The next day, I headed back to Achuapa for another couple days in my town. Nowadays, my time is spent going around and taking pictures of the things that I’m going to miss about Achuapa, people/friends, buildings, etc. So it keeps me temporarily busy and also gets me out in the town. This is also a good thing since half the town thinks I’ve already left anyway (since I’ve been out of my town for multiple days every week for a while). In addition to taking pictures of my town, I’ve spent some more time with my sitemate since he’ll be all alone in the big scary world of Achuapa.
Come Monday, I put out the word that I was selling all my stuff – and by the end of the day, I’d “sold” almost everything. I say “sold” because nothing is truly sold until people actually pay me. Tons of people always say that they’ll buy things but then don’t come through with the money. So, everybody has until July 3rd to pay me, but after that – it’s a free for all. The first person with the cash gets the goods.
Monday, while doing my rounds, I was invited to the teachers appreciation dinner at the elementary school where I started my spelling bee. Though I worked with 3 of the high schools, I really got more out of working with the elementary school simply because of the unconditional support I got from the staff there. It was good to hang out with the teachers and talk to them about what we’d done together over the last 2 years. It was also nice to hear them say they wouldn’t forget me because of the spelling bee, since no school in the whole municipality had ever done anything like that.

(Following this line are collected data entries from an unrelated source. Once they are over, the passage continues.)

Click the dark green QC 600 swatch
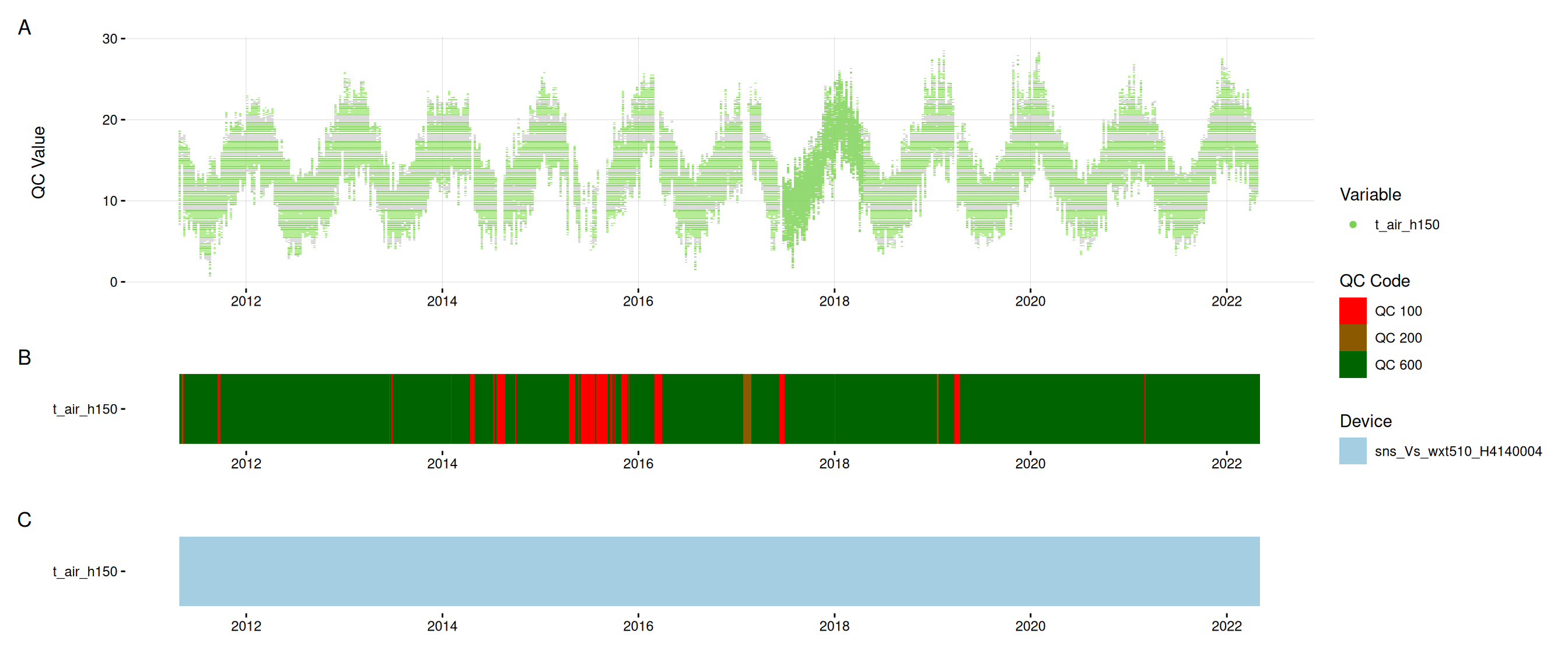Screen dimensions: 1568x672 pyautogui.click(x=1352, y=365)
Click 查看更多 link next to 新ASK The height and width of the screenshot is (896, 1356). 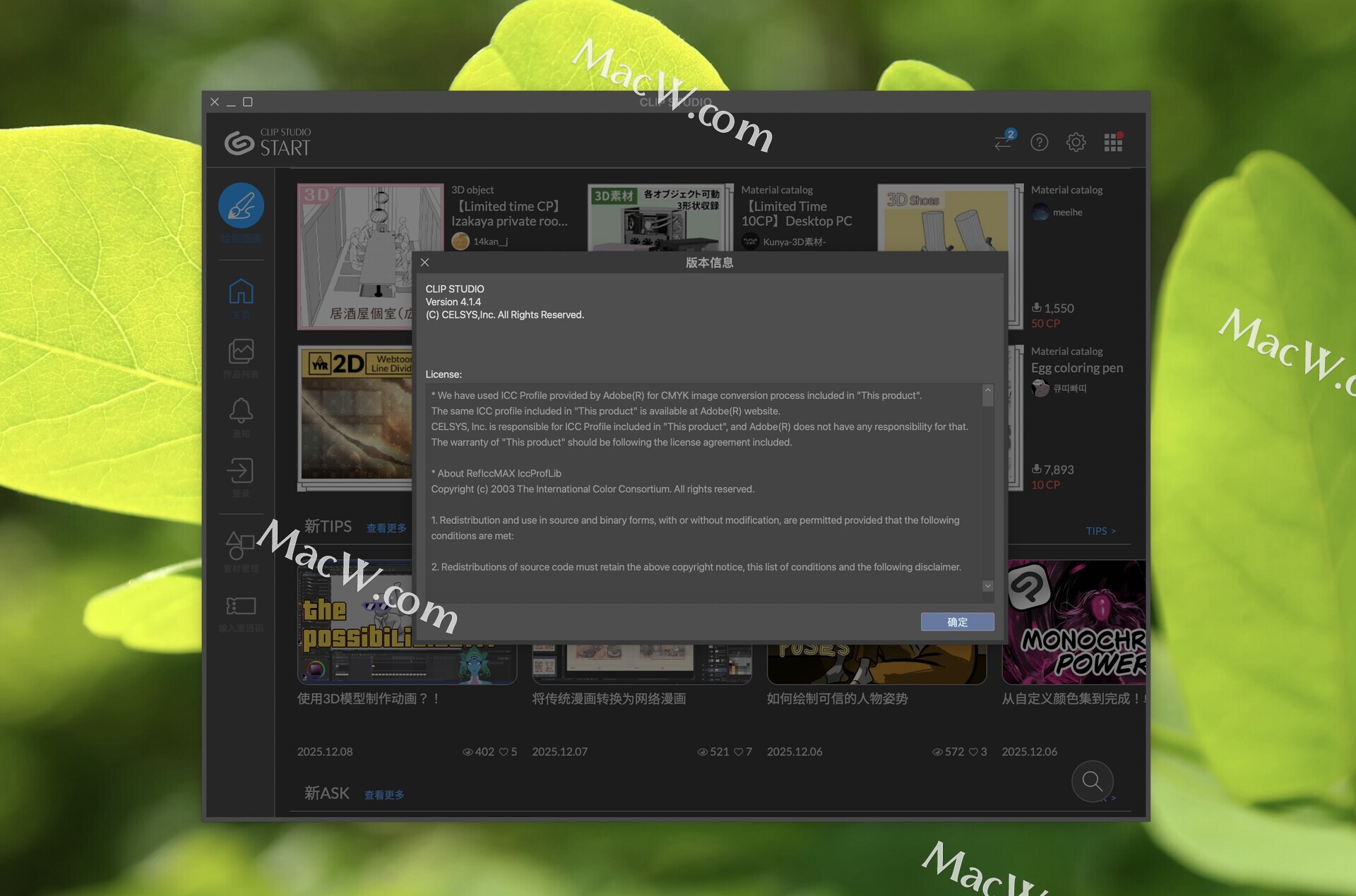click(384, 795)
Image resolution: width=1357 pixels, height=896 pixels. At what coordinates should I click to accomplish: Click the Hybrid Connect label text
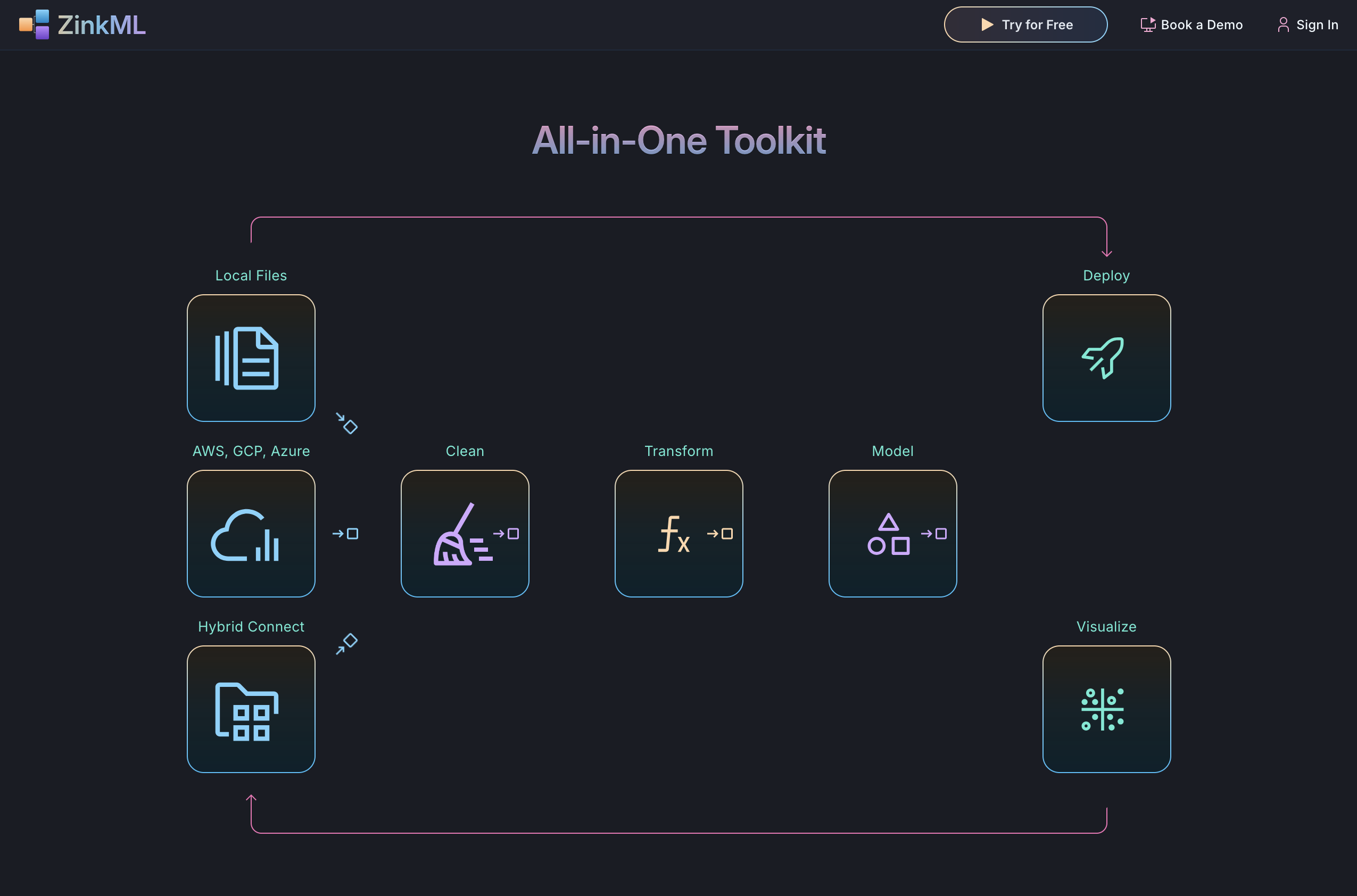[x=251, y=626]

The next day, I continued selling my stuff and took some more pictures. It was going to continue that way until Jim somehow convinced me to go to the teacher appreciation dinner for all the teachers from Achuapa. It started out fine, and Jim gave me some good classified gossip. However, it dragged on and on and on. It went so long that I had to leave before food was even given out. I had to head to Managua the next day for my last medical appointments, so I still had to pack and eat (on top of going to bed early).

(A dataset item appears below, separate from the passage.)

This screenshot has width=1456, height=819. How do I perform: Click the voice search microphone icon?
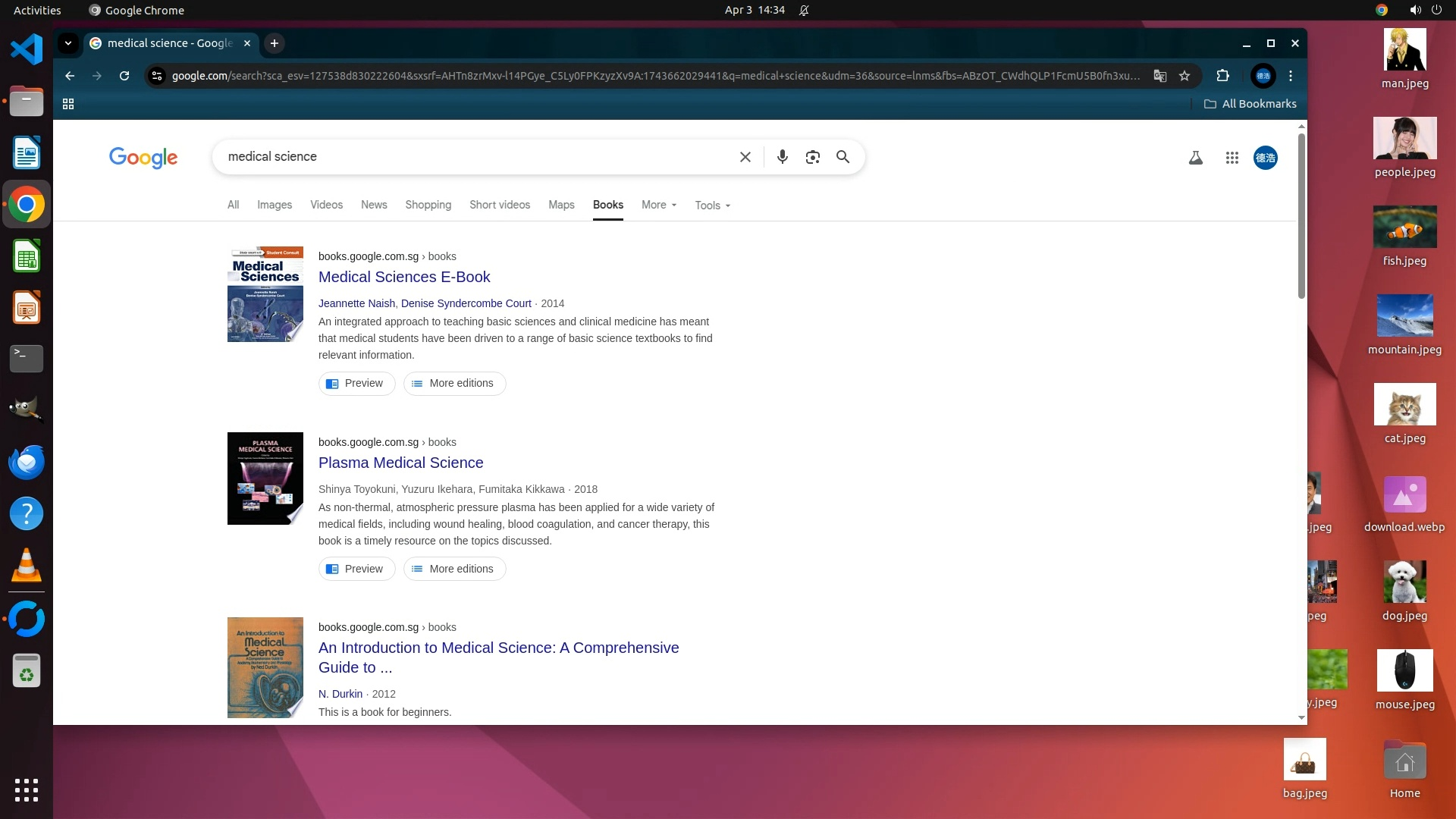click(x=782, y=157)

The next morning, I got into Managua around 8:30 and did the first of my med appointments. Why there was nothing exciting about the med appointments, I received some very sad news: John Harrington, a 75 year old volunteer business volunteer (from the group after mine) died on the 30th. I went out for lunch with him the day before he was medically evacuated and he gave me his Spanish joke book and told me a bunch of stories about his life. He was a great guy and had an amazing attitude. If I have half as good of an attitude as he did at his age, I’ll consider my life a success. I was convinced he was coming back since his medically condition seemed so harmless. He’s the first Nicaragua Peace Corps Volunteer to have died. Sad times. He’ll be missed.
The start of July meant but one thing – I’m done with my Peace Corps service THIS MONTH. It’s hard to believe that something I wanted to do for so long is almost over. While I’ll miss the novelty of having this job (I mean, I can pretty much do whatever I want), it will be nice to have a non-government job afterwards. I’m really looking forward to continuing teaching. We’ll see where it takes me – you might be surprised…
And the book review:
Thunderstruck – A.
The third book I’ve read by Erik Larson. He really researches the hell out of every book he’s written, which I think is what makes it so interesting. He writes the story like a novel, but with completely factual information. It’s a refreshing way to dive into history.